Give former Medicare administrator Thomas Scully his due for cheekiness. He refuses to meet with Congress, but he did send a letter that all but confirms he hushed up cost projections that might have jeopardized passage of the nation's new prescription drug law.

His message: So what?

Medicare actuary Richard Foster may have wanted to alert Congress, but, Scully wrote, "Simply put, I disagreed. And there is no question whatsoever that I made it very clear to Mr. Foster, both directly and indirectly, that I, as his supervisor, would decide when he would communicate with Congress."

There you have it. A political appointee who left to take a job as a health care lobbyist is saying that the facts aren't the facts unless he deems them so, that Congress is not entitled to the honest assessments of a career public servant unless Scully thinks it will serve the administration's policy ends.

People on both sides of the political aisle ought to recognize the danger here, but, this being an election year, Republicans on the House Ways and Means Committee are eager to limit the headlines. The White House, in what is becoming a predictable routine, is refusing to help Congress sort out this mess. The president's health policy coordinator, Doug Badger, is asserting executive privilege. (Didn't Condoleezza Rice try that?) Health and Human Services Secretary Tommy Thompson has promised an investigation but already is creating distance between himself and Scully, whom he is describing as unmanageable.
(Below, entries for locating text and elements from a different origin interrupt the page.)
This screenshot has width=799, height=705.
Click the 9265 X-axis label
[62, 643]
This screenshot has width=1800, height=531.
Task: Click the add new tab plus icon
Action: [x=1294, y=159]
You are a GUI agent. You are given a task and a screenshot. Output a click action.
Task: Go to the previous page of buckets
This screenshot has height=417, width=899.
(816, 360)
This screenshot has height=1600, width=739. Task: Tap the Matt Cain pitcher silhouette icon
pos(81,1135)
The Medicare coverup may be inconveniently timed for the Bush re-election campaign, but it is essential to air. HHS attorneys say Scully's actions were legal, but that is hardly the point. Informed policy debate depends on accurate information. When the House passed the prescription drug bill in November by a mere five votes, 13 Republicans were vowing to oppose any plan that cost more than $400-billion. The Bush administration presented an estimate of $395-billion, but Foster knew better. Foster already had determined the cost to be about $551-billion, a projection the administration now essentially accepts, but he was told he would be fired if he told anyone.

Most people call that deception, but Scully calls it business as usual.